This is only a Tuesday, dammit!

“Thanks,” she said, forcing a tight smile and swallowing past the lump in her throat. “I’m okay. Holidays just…”

“Suck,” he said flatly.

She rolled her lips together and nodded. “Sometimes, yeah.”

“And I lied,” he said. “My uncle and his husband, who I’d normally spend Christmas with, are on a cruise. My parents aren’t. Well, I guess they could be. I’d never know. We don’t talk anymore.”

She straightened, surprised by his candor. “Oh.”

When she was about to ask a follow-up question, he lifted his hand, cutting her off. “And no, I don’t want to talk about it. I can see that therapist look in your eye.” He gave her a disarming smile, taking some of the sting out of the words. “But you were honest with me, so I figured I’d join you on the TMI train. We can be on Team Christmas Sucks together.”

“Right.” She stared at him a long moment, recognizing in him the same look she’d seen in her mirror this morning, one that said she wasn’t the only one dealing with pain today. He may be playing it off as not a big deal, but whatever the story was with his parents carried a heavy weight. Had he wanted to cry today, too? Was his stomach in knots right now like hers? A weird urge came over her. Before she could stop it, she blurted out, “Do you want to get a puppy with me?”
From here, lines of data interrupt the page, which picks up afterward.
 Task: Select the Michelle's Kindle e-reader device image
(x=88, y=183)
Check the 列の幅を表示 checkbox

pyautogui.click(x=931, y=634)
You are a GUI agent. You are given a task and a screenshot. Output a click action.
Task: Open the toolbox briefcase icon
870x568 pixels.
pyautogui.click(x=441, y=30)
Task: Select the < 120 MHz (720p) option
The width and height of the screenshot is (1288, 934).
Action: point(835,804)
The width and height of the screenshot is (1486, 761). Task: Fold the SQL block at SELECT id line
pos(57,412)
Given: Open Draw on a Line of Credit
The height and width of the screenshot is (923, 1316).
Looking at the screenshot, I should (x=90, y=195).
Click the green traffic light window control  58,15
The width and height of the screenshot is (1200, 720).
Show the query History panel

Beckham blinked like she’d snapped a camera flash in his face. “What?”

What. The. Hell?Her mouth was in full-scale rebellion. A puppy?Hey, stranger who usually ignores me, do you want to get a puppy with me?What was wrong with her? “I–I meant…”

A slow smirk rose at the corner of his mouth as she tripped over her words. “We barely know each other, Eliza. Maybe we should start with a plant, possibly a fish—but even those take some work. Who would get it on the weekends? Would we bring it to the office? Who gets to name it?”

She pinched the bridge of her nose, counted to three in her head, and then lowered her arm to her side. The bemused look he was giving her made her cheeks burn. “I meant,” she said in her calm, I’m-a-therapist-and-totally-have-my-shit-together voice, “I’ve decided I might like to adopt a dog. I was considering going to the shelter today. Since we have established that Christmas sucks this year, I thought maybe you would like to come along and look at cute animals with me.”

He leaned back in his chair, his eyes narrowed like he was trying to figure her out. “You want me to help you pick out a dog?”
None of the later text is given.